A análise revelou detalhes sobre a estratégia da indústria para manipular o debate científico, comprar pesquisadores influentes, controlar o conteúdo de artigos e ocultar conflitos de interesse.
A publicação desses dados causou enorme repercussão. Pela primeira vez, havia provas documentais de que os pilares das diretrizes alimentares modernas foram deliberadamente manipulados.
Estratégias Corporativas: O Caso do Tabaco e o Paralelo com o Açúcar
As táticas da indústria do açúcar têm muitos paralelos com a da indústria do tabaco. Ambas adotaram as mesmas estratégias: financiar estudos favoráveis, semear dúvida sobre as evidências contrárias, contratar especialistas com credibilidade institucional e investir em marketing para reforçar mensagens convenientes.
O objetivo não era produzir ciência confiável, mas manter o lucro e proteger a imagem do produto.
Além disso, a SRF financiou pesquisas que tentavam estabelecer que os efeitos do açúcar eram no máximo relacionados a cáries dentárias — minimizando sua relação com doenças metabólicas, hepáticas ou cardiovasculares. Isso limitou por décadas o escopo dos estudos epidemiológicos sobre os efeitos reais do açúcar no corpo humano.
A Ciência Recuperada: O que Realmente Sabemos Sobre o Açúcar?
Hoje, uma avalanche de dados demonstra que a ingestão excessiva de açúcar — especialmente na forma de frutose adicionada (presentes no xarope de milho e na sacarose) — está associada a múltiplos desfechos adversos:
- Resistência à insulina e hiperinsulinemia
- Obesidade visceral
- Dislipidemias aterogênicas (aumento de triglicerídeos, redução de HDL e aumento de partículas pequenas e densas de LDL)

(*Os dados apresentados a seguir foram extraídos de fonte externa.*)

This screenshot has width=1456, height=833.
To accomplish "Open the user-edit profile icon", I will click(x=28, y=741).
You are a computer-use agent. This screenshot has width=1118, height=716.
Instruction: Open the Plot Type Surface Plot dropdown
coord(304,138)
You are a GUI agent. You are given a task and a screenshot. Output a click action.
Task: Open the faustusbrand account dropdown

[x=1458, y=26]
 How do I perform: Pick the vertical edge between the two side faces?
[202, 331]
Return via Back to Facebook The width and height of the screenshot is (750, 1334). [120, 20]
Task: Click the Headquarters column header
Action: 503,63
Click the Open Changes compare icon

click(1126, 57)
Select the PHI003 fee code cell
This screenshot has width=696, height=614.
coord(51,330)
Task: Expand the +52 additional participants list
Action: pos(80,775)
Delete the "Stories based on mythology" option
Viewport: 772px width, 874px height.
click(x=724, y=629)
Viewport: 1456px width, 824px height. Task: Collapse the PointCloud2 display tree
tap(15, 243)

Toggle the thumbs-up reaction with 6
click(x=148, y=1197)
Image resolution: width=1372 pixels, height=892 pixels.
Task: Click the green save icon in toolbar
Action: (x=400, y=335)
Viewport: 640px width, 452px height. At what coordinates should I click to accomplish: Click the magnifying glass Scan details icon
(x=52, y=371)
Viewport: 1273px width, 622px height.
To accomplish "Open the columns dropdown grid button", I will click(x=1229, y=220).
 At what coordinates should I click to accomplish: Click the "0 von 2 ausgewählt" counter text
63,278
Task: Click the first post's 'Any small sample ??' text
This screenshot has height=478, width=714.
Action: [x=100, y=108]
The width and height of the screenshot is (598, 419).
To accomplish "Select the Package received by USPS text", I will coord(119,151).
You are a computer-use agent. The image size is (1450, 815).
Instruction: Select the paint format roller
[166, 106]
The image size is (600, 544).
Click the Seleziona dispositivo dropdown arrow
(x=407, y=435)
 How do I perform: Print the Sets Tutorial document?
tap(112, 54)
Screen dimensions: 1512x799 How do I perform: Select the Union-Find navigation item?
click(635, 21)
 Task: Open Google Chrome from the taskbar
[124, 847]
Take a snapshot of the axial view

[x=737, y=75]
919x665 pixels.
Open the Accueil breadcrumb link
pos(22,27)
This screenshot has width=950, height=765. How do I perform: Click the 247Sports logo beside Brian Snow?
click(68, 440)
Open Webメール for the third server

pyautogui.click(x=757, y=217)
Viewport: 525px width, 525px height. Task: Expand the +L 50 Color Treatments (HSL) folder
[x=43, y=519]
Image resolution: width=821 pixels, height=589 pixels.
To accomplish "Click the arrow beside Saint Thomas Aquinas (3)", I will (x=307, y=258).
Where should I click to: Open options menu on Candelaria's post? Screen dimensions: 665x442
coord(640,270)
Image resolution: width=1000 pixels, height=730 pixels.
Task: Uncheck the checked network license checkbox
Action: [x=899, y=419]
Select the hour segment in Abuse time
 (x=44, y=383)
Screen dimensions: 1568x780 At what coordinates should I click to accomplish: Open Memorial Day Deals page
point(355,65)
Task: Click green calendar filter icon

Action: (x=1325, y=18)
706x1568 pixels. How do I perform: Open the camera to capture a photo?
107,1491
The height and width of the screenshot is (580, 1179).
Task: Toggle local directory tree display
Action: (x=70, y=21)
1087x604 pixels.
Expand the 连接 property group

- Doença hepática gordurosa não alcoólica
- Inflamação sistêmica de baixo grau
- Aumento do risco cardiovascular independente de peso corporal
Estudos como os de Lustig, Te Morenga, Stanhope e DiNicolantonio vêm reforçando que a toxicidade metabólica do açúcar é real, mensurável e dependente da dose.
Por que Isso Ainda Importa?
A história dos Sugar Papers expõe uma ferida ainda aberta na interface entre ciência, indústria e política. Ela levanta questões fundamentais:
- Quantas outras diretrizes ainda são baseadas em ciência influenciada por interesses comerciais?
- O que acontece quando a integridade acadêmica é corroída por financiamento corporativo?
- Como garantir que futuras políticas públicas priorizem o interesse coletivo, e não o lucro privado?
Apesar das evidências hoje serem mais robustas do que nunca, muitos documentos oficiais ainda hesitam em fazer recomendações firmes contra o açúcar, optando por termos vagos como “moderação” — enquanto alimentos ultraprocessados continuam sendo promovidos como parte de uma “dieta equilibrada”.
Conclusão: Um Chamado à Reforma Ética na Nutrição
Os Sugar Papers não representam apenas um episódio vergonhoso da história da nutrição. Eles constituem um alerta sobre o que ocorre quando a ciência perde sua independência. Eles mostram como decisões políticas baseadas em ciência manipulada podem afetar milhões de vidas ao longo de gerações.
Revisar as diretrizes alimentares à luz dessas evidências não é apenas um imperativo técnico, mas um dever moral.
A transparência no financiamento de pesquisas, a exigência de revisão independente e o combate a conflitos de interesse precisam estar no centro de uma nova era científica — uma era em que a saúde pública não seja subordinada ao interesse privado.